By Marena Mane of Te Ao Māori News
Environmental groups and local iwi are banding together to fight the Dome Valley landfill, north of Auckland.
Chinese-owned, Waste Management New Zealand, bought the 1000 hectare site near Wellsford, and won resource consent from Auckland Council, to fill 60 hectares with rubbish.
A community group called "Fight The Tip" has joined forces with Ngāti Whātua and Ngāti Manuhiri to lodge appeals to the Environmental Court.

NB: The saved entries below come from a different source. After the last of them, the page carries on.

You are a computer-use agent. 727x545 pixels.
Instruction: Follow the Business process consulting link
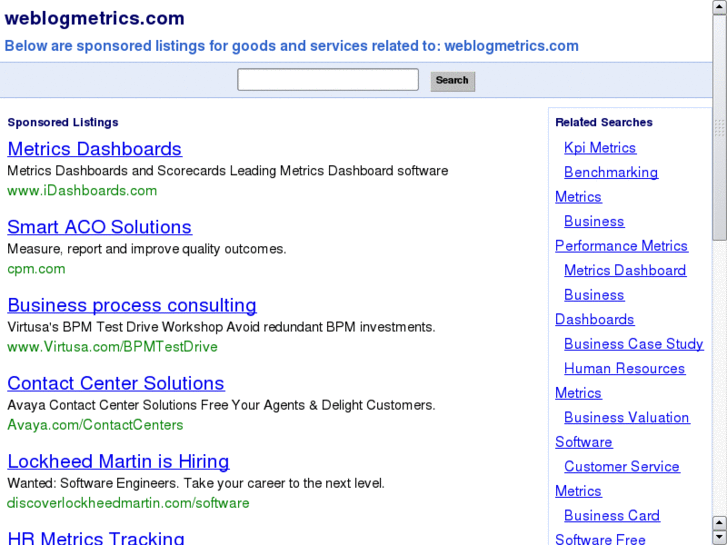[131, 305]
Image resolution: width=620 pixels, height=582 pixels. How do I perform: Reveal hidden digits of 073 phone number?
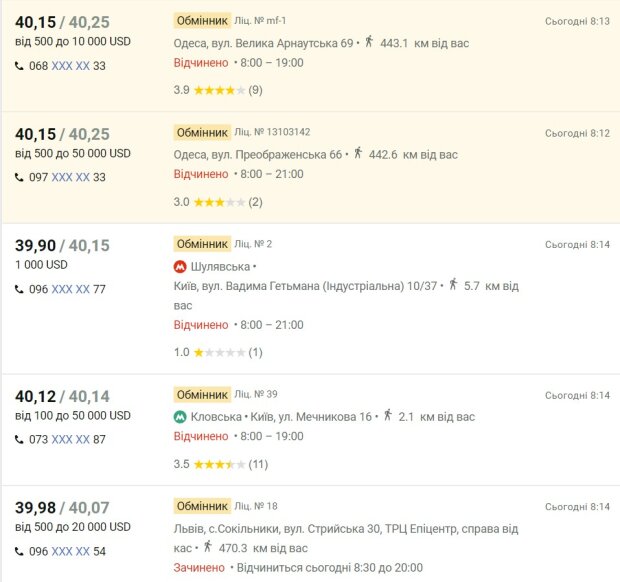click(70, 439)
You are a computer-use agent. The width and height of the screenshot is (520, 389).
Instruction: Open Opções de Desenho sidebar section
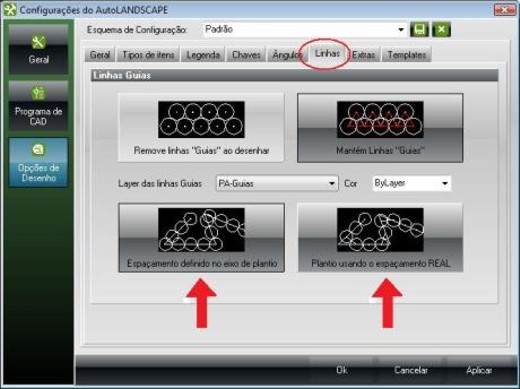tap(38, 162)
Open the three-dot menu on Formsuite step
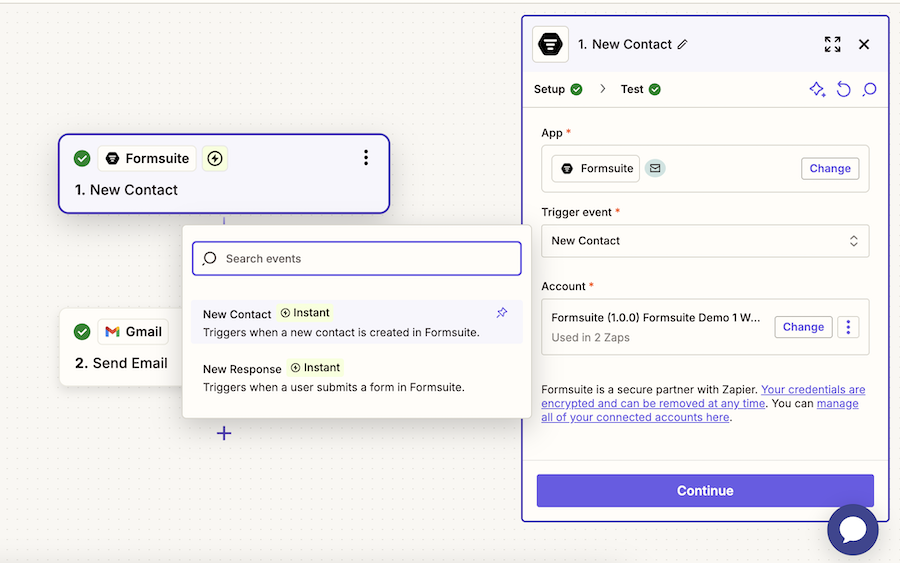 pos(366,158)
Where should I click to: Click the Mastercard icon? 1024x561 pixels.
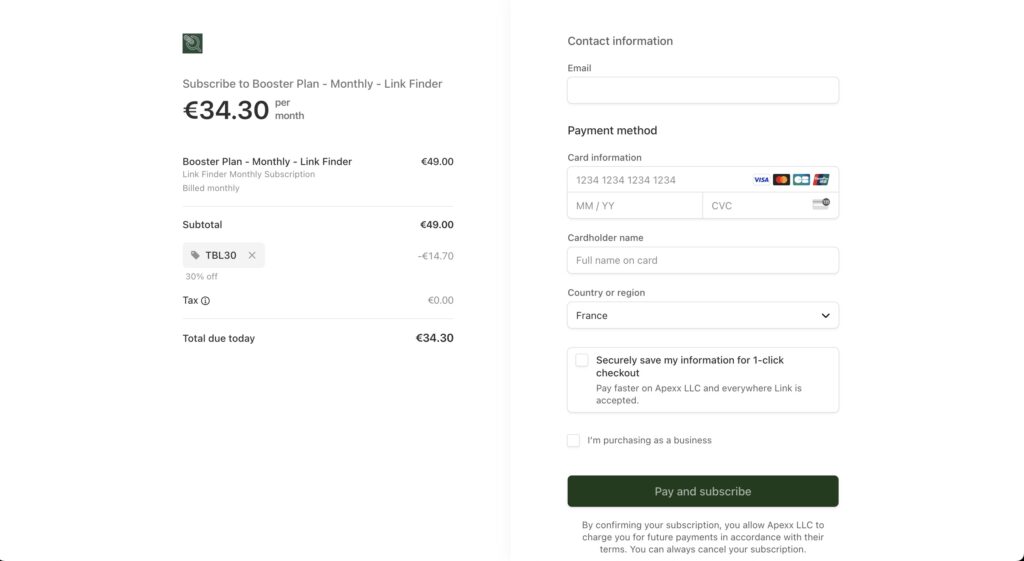(x=781, y=180)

So far nine appeals have been filed.
On Saturday, hundreds of community members voiced their concerns about the landfill at a hui of interested locals and iwi.
"We had a lot of our community turn up along with iwi and Fight The Tip to share what our next step is so what our involvement can be in the Environmental Court process and how members of the community can actually become witnesses for Fight The Tip or any of the other appellants," Fight The Tip's Michelle Carmichael says.
Petition to Parliament
"They want to remove 14km of streams in the valley with a landfill. If it can happen here, it can happen anywhere."
"We actually have a petition to Parliament, which is to ban landfills from any area in any waterway in Aotearoa, New Zealand. Write to the central government, especially to David Parker, the Minister of the Environment. Support that petition to ban landfills near waterways."
According to Mikaera Miru of Ngāti Whatua ki Kaipara, mana whenua has been involved since Waste Management started the conversation of buying the land for the landfill and invited other statutory entities throughout Kaipara and the Government has not considered that Crown entities must consult their Treaty partner.
"We have brought the Ngāti Whatua rūnanga, we have brought the Ngāti Manuhiri Trust Board, Te Uri o Hau Settlement Trust, Ngā Maunga Whakahī, they are all statutory entities representing mana whenua throughout the whole of the Kaipara."
"This whole process has completely trampled upon our relationship and our Treaty process."
Te Rūnanga o Ngāti Whatua chief executive Alan Riwaka says the Government did not consult with iwi at all.
"The Government should have been consulting when Waste Management first made its move to set up a landfill in New Zealand. There was no consultation at that point. Had there have been, we probably could have dealt with a number of the issues that have come up."
"There was only one Māori commissioner in there [five independent commissioners heard the consent application for Auckland Council] and that concerns us in terms of the evidence that was actually given at the hearing, the quality of the evidence," he says. "The people who were giving the evidence was totally ignored.
"This is bad decision-making."
Carmichael says by googling "Fight The Tip", supporters can donate to the Givealittle page to help towards Environment Court hearings. Otherwise, any experts in any of the fields that relate to a landfill or waste industry who want to be a witness and provide evidence should get in contact.